Unsere Community hat jetzt fast den Weg vom http://localhost/drupal/ ins Internet geschafft.
Es erlauft den Usern auch das Uploaden von Videos und Bildern. Jeder User soll max. 
1GB Speicherplatz bereitgestellt bekommen.

Wir rechnen zu beginn mit 10.000 Usern Tendenz steigend. Ich persönlich habe noch keinen
Webserver gesehen der das anbietet, nur diese All inclusiv Hosting Angebote aus Übersee,
die Unlimited Webspace versprechen (siehe: http://bit.ly/bZSIQu)

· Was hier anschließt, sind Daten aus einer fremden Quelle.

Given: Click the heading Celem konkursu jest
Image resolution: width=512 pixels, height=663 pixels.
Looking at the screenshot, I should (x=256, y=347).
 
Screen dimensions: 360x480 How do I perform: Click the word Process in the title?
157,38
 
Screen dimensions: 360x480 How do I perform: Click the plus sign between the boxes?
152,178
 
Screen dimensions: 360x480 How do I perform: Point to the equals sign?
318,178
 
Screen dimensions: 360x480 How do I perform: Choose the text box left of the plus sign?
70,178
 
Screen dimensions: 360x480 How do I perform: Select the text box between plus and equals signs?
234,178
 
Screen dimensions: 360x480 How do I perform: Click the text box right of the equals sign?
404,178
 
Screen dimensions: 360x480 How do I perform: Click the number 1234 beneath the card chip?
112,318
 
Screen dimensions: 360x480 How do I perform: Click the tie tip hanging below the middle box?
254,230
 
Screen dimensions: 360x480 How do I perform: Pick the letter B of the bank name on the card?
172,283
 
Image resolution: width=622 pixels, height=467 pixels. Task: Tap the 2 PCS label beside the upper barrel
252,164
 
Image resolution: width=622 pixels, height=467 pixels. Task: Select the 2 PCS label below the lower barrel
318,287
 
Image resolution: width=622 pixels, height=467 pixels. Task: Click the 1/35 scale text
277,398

Ich würde mich über einen Erfahrungsaustausch mit Ihnen freuen
Markus


----------



## fUnKuCh3n (10. März 2010)

Mit einem Hostingpaket wirst du da gar nicht weit kommen,
dedizierte Server wohl eher, vllt sogar nen Cluster bzw nen SAN als Speicherlösung, also würde ich mich ganz schnell von 10$-20$ im Monat verabschieden!

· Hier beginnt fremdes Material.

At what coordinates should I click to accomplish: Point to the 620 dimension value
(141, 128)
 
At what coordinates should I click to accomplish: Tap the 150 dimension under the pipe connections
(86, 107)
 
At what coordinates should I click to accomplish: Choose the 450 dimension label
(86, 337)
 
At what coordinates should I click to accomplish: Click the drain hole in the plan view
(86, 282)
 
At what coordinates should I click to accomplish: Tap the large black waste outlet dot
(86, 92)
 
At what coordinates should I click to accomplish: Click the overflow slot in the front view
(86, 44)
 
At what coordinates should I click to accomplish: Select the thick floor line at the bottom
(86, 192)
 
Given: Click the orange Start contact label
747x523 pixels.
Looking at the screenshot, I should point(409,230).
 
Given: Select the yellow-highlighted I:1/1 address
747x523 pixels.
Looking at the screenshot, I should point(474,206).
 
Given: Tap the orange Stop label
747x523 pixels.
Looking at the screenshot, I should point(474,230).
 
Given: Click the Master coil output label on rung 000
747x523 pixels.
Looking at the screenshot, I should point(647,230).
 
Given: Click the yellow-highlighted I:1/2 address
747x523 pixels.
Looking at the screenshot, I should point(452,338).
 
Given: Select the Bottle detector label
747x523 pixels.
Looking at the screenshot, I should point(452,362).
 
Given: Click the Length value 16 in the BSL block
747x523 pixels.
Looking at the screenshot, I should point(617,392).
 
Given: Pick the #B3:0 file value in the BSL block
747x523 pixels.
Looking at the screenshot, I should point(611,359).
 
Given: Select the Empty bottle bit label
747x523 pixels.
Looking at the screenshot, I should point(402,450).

Deine vermutungen liegen aber auch sehr hoch muss ich sagen, warum nicht erstmal klein Anfangen und auf Skalierbarkeit setzen und bei steigendem Benutzeraufkommen
einfach die Kapazität erhöhen

Gruß Sascha


----------



## freistil (10. März 2010)

Nein, mit $20 im Monat ist kaum eine Web-Anwendung zu bauen, deren Speicherplatzbedarf und Traffic in die Terabytes geht. Da geht es schon eher um mehrere Hundert bis Tausend Euro im Monat.

Wer das ernsthaft angehen will, muss die dafür nötige Infrastruktur jedoch nicht selbst aufbauen und betreiben: Freistil-Consulting (http://www.freistil-consulting.de) hat sich auf große Drupal-Websites spezialisiert und wird ab April entsprechend skalierbare Drupal-Cluster anbieten. Bei Interesse einfach E-Mail an jochen@freistil-consulting.de.

Gruß,
  Jochen


----------



## lubino (13. März 2010)

Danke fuer die hilfreichen Informationen. Koennen sie mir unverbintlich auch weitere Anbieter nennen?


----------



## CPoly (13. März 2010)

Wenn es nur um Speicherplatz und Traffic geht, möchte ich mal Amazon S3 in den Raum werfen. Du bekommst unbegrenzten Speicherplatz und Traffic, alle Dateien werden dreifach redundant gespeichert und das ganze skaliert "on the fly" praktisch unbegrenzt. Was wünscht man sich mehr?
Große namenhafte Webseiten setzen auf Amazon S3 und speichern teilweise mehrere Petabyte an Daten (Die Quelle dazu kann ich gerade leider nicht finden, aber Vimeo z.b. speichert dort auch Daten).
Link: http://aws.amazon.com/s3/


----------